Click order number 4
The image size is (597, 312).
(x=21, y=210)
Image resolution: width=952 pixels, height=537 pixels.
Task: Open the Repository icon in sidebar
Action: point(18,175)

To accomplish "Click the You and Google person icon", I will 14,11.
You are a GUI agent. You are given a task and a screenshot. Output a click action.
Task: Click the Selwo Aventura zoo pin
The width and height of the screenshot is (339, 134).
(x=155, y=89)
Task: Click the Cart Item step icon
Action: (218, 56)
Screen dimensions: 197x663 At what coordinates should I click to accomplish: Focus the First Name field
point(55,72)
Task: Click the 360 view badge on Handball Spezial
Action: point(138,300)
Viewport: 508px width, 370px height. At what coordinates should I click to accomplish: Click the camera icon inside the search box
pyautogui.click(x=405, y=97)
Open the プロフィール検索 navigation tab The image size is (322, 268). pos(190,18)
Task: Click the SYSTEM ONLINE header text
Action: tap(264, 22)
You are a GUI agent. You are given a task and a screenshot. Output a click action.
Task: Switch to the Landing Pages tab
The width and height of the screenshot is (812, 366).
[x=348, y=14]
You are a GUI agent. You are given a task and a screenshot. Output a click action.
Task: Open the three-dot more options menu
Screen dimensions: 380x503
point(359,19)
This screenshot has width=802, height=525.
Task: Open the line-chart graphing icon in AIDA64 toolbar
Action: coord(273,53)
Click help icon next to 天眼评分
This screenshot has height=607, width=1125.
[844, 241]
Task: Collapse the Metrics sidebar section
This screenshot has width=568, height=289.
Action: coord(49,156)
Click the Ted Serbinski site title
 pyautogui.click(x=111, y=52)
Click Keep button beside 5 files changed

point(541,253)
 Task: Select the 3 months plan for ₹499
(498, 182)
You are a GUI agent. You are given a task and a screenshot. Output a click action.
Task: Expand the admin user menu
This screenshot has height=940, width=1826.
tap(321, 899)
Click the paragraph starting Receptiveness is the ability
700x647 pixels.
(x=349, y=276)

**Aim of the task:** Go through the data and retype all of it exactly.

**Reply to the exercise:**
Click order number 4
The image size is (597, 312).
(x=21, y=210)
Image resolution: width=952 pixels, height=537 pixels.
Task: Open the Repository icon in sidebar
Action: point(18,175)

To accomplish "Click the You and Google person icon", I will 14,11.
You are a GUI agent. You are given a task and a screenshot. Output a click action.
Task: Click the Selwo Aventura zoo pin
The width and height of the screenshot is (339, 134).
(x=155, y=89)
Task: Click the Cart Item step icon
Action: (218, 56)
Screen dimensions: 197x663 At what coordinates should I click to accomplish: Focus the First Name field
point(55,72)
Task: Click the 360 view badge on Handball Spezial
Action: point(138,300)
Viewport: 508px width, 370px height. At what coordinates should I click to accomplish: Click the camera icon inside the search box
pyautogui.click(x=405, y=97)
Open the プロフィール検索 navigation tab The image size is (322, 268). pos(190,18)
Task: Click the SYSTEM ONLINE header text
Action: tap(264, 22)
You are a GUI agent. You are given a task and a screenshot. Output a click action.
Task: Switch to the Landing Pages tab
The width and height of the screenshot is (812, 366).
[x=348, y=14]
You are a GUI agent. You are given a task and a screenshot. Output a click action.
Task: Open the three-dot more options menu
Screen dimensions: 380x503
point(359,19)
This screenshot has width=802, height=525.
Task: Open the line-chart graphing icon in AIDA64 toolbar
Action: coord(273,53)
Click help icon next to 天眼评分
This screenshot has height=607, width=1125.
[844, 241]
Task: Collapse the Metrics sidebar section
This screenshot has width=568, height=289.
Action: coord(49,156)
Click the Ted Serbinski site title
 pyautogui.click(x=111, y=52)
Click Keep button beside 5 files changed

point(541,253)
 Task: Select the 3 months plan for ₹499
(498, 182)
You are a GUI agent. You are given a task and a screenshot. Output a click action.
Task: Expand the admin user menu
This screenshot has height=940, width=1826.
tap(321, 899)
Click the paragraph starting Receptiveness is the ability
700x647 pixels.
(x=349, y=276)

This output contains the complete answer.